GAPKI Executive Director Danang Girindrawardana, was quoted in a report carried on the association’s website, as saying that it was now time for the government to talk about the plantation sector “and not talk anymore on the manufacture, banking, and others.”
He said that the government needed to accord its attention on overcoming the challenges facing the plantation sector and more specifically, the palm oil plantation sector.
He said that the palm oil sector was facing the challenge of sustainability, productivity gap, smallholder management and its downstream industry.
Girindrawardana who was said in the report to have been talking to Republika Daily spelled out the steps to take to overcome the challenges.
The first was for the government to balance its sustainability to cover three components — the people, profit and the planet. Girindrawardana said that the sustainability issue at present was heavy on the environment side and ignored the human aspect, meaning that it was equally important to give attention to the human aspect and its economy.
“We must not think of the state as merely being a forest while its inhabitants are poor,” he said.
Responding to the accusation of rapid deforestation in Indonesia, Girindrawardana said that Indonesia’s forest coverage was still at 52 percent, or much higher compared to Britain which had only 13 percent of its forest left, or France with 31 percent.

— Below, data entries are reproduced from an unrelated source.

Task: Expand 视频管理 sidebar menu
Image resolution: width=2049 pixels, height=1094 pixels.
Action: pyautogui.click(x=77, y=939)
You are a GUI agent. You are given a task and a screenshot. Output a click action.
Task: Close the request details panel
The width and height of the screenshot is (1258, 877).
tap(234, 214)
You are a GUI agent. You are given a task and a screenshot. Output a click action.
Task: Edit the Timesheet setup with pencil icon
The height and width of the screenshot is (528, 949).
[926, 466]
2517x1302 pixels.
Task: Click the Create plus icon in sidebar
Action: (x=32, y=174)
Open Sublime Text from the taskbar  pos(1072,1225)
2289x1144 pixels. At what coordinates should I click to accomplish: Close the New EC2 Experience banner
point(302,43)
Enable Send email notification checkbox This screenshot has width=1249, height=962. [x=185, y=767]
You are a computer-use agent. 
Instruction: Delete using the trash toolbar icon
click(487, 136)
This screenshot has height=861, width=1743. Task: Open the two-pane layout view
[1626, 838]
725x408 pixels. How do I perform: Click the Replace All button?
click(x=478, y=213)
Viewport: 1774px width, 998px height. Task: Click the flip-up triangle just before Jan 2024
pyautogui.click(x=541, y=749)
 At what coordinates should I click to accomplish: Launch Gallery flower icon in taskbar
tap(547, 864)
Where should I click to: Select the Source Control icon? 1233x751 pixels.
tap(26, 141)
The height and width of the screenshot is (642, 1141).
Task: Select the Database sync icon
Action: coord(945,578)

The second was to work to improve the productivity of palm oil plantations, both of smallholders and of corporations. The third was to intervene through policies in the management of smallholders. Fourth, to provide incentive policies for the development of the downstream industry.
“For palm oil, only one policy injection is needed,” Girindrawardana said. He added that the four steps should be included in the next special economic package to be released by the government. The Indonesian government has so far already released 16 such special economic packages.